IFRS 9 requires that impairment loss on financial assets is recognized by using the “Expected Credit Losses Model”. The credit loss allowance is required for financial assets measured at amortized cost, financial assets mandatorily measured at FVTOCI, lease receivables, contract assets arising from IFRS 15 “Revenue from Contracts with Customers”, certain written loan commitments and financial guarantee contracts. A loss allowance for the 12-month expected credit losses is required for a financial asset if its credit risk has not increased significantly since initial recognition. A loss allowance for full lifetime expected credit losses is required for a financial asset if its credit risk has increased significantly since initial recognition and is not low. However, a loss allowance for full lifetime expected credit losses is required for trade receivables that do not constitute a financing transaction.

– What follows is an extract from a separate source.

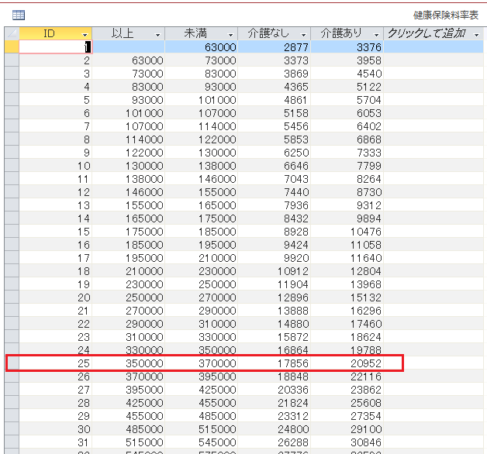This screenshot has height=454, width=487.
Task: Open the 未満 column dropdown arrow
Action: [x=230, y=34]
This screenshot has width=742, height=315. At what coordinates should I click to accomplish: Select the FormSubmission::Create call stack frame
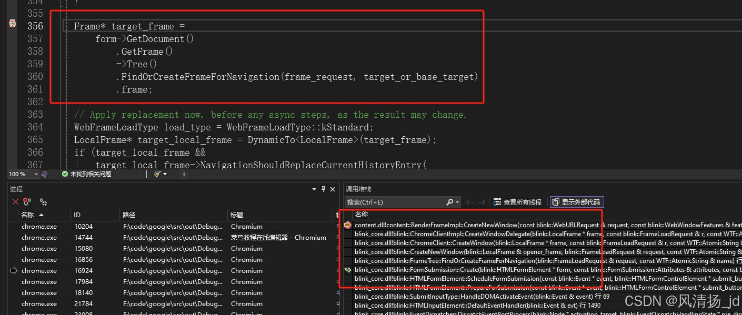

For purchased or originated credit-impaired financial assets, the Corporation takes into account the expected credit losses on initial recognition in calculating the credit-adjusted effective interest rate. Subsequently, any changes in expected losses are recognized as a loss allowance with a corresponding gain or loss recognized in profit or loss.

Transition

Financial instruments that have been derecognized prior to the effective date of IFRS 9 cannot be reversed to apply IFRS 9 when it becomes effective. Under IFRS 9, the requirements for classification, measurement and impairment of financial assets are applied retrospectively with the difference between the previous carrying amount and the carrying amount at the date of initial application recognized in the current period and restatement of prior periods is not required. The requirements for general hedge accounting shall be applied prospectively and the accounting for hedging options shall be applied retrospectively.

  • 2) IFRS 15 “Revenue from Contracts with Customers” and related amendments

IFRS 15 establishes principles for recognizing revenue that apply to all contracts with customers, and will supersede IAS 18 “Revenue”, IAS 11 “Construction Contracts” and a number of revenue-related interpretations from January 1, 2018.

  • 14 -

When applying IFRS 15, an entity shall recognize revenue by applying the following steps:

  • Identify the contract with the customer;

  • Identify the performance obligations in the contract;

  • Determine the transaction price;

  • Allocate the transaction price to the performance obligations in the contract; and

  • Recognize revenue when the entity satisfies a performance obligation.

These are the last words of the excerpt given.